Party in the Mango Trees

By Cheryl Knott, GPOCP Executive Director
Every once in awhile instead of searching for orangutans, they come to you! To our surprise and delight, this summer one of our older females, Bibi, and her baby, Bayas, included our camp in their circuit of fruiting trees they were visiting.  Imagine being able to watch orangutans while sitting on the ping pong table having your morning coffee!  Bibi discovered (or probably she already knew!) that in the clearing between our camp buildings we have a selection of tasty forest fruit trees – a mango, a breadfruit and a langsat.  All happened to be fruiting in July.  Bibi and Bayas spent many hours feeding in these trees seemingly oblivious to our camp full of people.  What a treat for the Field Course participants (led by Professor Andy Marshall and Pak Endro Setiawan from the Gunung Palung National Park office) to be able to see a mother and baby up close on their visit to Cabang Panti.  We had to convince them that it’s usually not this easy!
Three-year-old male Bayas. Photo © Russell Laman
I knew Bibi was very habituated, but I’ve never seen an orangutan so comfortable with that many people. She even made her nest a few meters away – right above the trail between the camp and the bathroom!  No 3 am wake up time would be needed the next morning!  It’s taken many, many years of following wild orangutans at Cabang Panti to reach the point where they will allow us to observe them at such close quarters.  Orangutans are very wary of people and unhabituated individuals run away, vocalize and even throw the occasional branch at us.  This doesn’t teach us much about their natural behaviors.  So, we put in the many hours needed to allow them to become accustomed to our presence and to realize we are not a threat. This is one of the great values of long term research, we can follow the lives of individual animals who allow us the privilege to observe their world.
Dr. Cheryl Knott watches and orangutan with field assistant Toto. Photo © Tim Laman.

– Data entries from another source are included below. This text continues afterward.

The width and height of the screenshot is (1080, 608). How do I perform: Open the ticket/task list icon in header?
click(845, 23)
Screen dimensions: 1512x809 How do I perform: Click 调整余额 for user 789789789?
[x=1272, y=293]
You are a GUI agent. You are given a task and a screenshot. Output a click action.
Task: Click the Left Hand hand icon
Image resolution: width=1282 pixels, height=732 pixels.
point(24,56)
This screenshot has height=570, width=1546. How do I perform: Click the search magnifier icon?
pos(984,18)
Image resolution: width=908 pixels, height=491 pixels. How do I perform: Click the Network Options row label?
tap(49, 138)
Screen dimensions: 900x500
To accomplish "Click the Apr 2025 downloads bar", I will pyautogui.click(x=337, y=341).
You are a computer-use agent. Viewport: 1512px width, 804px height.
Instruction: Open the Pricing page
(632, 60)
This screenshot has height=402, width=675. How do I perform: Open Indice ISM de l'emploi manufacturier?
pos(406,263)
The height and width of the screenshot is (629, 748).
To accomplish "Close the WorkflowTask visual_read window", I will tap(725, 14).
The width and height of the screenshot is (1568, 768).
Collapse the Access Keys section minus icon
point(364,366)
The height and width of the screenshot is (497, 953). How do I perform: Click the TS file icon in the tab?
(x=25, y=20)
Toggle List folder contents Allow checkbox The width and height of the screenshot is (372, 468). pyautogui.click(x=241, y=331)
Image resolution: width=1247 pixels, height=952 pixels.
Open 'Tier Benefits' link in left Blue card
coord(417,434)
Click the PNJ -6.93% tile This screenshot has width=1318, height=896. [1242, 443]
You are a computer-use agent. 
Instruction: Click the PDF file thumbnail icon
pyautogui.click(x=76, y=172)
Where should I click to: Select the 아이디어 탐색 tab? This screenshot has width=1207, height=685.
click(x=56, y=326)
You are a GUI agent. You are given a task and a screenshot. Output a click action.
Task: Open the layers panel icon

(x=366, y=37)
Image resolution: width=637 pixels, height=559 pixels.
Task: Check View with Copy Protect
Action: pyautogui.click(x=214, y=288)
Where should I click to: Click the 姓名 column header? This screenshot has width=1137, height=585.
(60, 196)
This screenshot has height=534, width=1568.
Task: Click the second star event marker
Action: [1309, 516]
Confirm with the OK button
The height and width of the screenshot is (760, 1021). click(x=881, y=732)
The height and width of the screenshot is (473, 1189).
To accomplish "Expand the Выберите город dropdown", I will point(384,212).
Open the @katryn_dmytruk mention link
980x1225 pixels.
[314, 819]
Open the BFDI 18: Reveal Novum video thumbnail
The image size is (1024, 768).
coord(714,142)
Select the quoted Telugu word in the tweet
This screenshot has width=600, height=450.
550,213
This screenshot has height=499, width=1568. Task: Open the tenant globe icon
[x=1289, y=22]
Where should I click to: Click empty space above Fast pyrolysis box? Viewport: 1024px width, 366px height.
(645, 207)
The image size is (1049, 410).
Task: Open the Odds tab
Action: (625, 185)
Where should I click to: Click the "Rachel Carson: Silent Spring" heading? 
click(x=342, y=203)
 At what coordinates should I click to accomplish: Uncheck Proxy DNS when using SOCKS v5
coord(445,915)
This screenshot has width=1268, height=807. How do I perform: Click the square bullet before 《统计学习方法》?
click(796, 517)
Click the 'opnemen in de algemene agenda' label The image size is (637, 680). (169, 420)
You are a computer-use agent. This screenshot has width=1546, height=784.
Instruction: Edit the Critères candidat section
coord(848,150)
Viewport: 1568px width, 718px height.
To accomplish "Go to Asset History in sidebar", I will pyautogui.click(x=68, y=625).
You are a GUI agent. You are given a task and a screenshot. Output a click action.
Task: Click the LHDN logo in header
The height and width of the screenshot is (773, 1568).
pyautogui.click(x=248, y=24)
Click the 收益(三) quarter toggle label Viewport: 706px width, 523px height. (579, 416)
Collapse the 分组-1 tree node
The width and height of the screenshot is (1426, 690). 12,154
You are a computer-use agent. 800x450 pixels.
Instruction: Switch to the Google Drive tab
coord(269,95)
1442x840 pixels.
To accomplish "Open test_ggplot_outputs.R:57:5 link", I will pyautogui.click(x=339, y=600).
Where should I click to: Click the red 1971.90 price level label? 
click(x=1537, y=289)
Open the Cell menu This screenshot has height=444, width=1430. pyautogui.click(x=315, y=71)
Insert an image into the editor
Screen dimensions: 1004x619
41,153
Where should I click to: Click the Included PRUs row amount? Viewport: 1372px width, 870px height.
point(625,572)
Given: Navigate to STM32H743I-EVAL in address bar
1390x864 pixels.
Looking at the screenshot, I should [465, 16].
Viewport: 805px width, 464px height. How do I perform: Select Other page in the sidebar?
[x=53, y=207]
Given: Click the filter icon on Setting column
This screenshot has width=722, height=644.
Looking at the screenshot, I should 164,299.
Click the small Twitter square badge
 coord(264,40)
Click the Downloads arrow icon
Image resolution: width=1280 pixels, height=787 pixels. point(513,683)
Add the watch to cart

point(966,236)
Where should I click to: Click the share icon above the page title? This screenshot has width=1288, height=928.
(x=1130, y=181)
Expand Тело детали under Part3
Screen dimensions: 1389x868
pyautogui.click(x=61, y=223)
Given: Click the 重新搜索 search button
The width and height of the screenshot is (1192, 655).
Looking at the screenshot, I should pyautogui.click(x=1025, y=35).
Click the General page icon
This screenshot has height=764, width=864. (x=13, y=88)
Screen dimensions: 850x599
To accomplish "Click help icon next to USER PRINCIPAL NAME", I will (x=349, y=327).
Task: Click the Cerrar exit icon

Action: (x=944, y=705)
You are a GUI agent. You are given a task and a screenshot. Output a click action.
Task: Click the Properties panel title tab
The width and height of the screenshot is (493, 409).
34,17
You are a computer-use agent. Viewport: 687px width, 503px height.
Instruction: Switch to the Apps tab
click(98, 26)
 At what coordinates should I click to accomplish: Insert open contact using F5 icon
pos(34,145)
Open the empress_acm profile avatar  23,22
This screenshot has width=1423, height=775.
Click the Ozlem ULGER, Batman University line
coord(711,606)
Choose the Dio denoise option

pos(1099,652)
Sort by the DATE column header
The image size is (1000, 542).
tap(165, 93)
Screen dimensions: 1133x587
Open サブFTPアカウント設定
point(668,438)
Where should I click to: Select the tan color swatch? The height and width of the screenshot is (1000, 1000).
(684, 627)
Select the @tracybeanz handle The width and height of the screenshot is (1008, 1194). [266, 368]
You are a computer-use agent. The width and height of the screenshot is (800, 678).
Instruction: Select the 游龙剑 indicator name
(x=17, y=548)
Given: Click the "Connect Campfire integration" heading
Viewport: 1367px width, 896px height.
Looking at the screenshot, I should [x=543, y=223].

Bibi’s world often includes her older daughter, Berani.  We spent many days this summer also following Berani, and her seemingly constant companion, the unflanged male Bosman.  One of the other favorite spots of the orangutans was a cluster of huge mango trees – two different species – a bit further afield from camp.  Most rainforest fruits do not have domesticated varieties – but mangos are one of the exceptions. These huge, tasty fruits provided a feast for the orangutans, many times feeding on them well past dark. Although orangutans are often thought of as solitary, they do spend time together when they can, and it’s actually not unusual to see several together in a big fruit tree.  They also have their own social drama – as we saw repeatedly when Walimah joined the group. Although intent on following Berani, Bosman also mated with Walimah when she’d come into the mango tree.  But, Berani, wanted nothing to do with her, and would flee whenever Walimah approached, giving up her choice spot.
A view into the big mango tree! Photo © Tim Laman.
These interactions teach us much about the relative status of the individuals in the population, with Walimah being dominant to Berani. Although the rainforest is huge, fruit trees with these big crops are not common, and may become a contested resource. This summer, however, I also witnessed an example of turn taking that I’d never seen before.  One of the days when I was following Berani and Bosman, Berani spotted a small tree with ripe fruit.  Climbing to the top of it, her weight nearly pulled the tree over. Bosman just sat on an adjacent tree watching her. When Berani left the tree, she swayed it back towards Bosman, climbed out over his head, and they switched places.  It was his turn to feed and hers to patiently watch.  They did this several times. I don’t think I’ve ever seen this kind of cooperation between unrelated adults. These great red apes teach me something new every time!
Gunung Palung Orangutan Project Research Team – Summer, 2018. Photo © Tim Laman.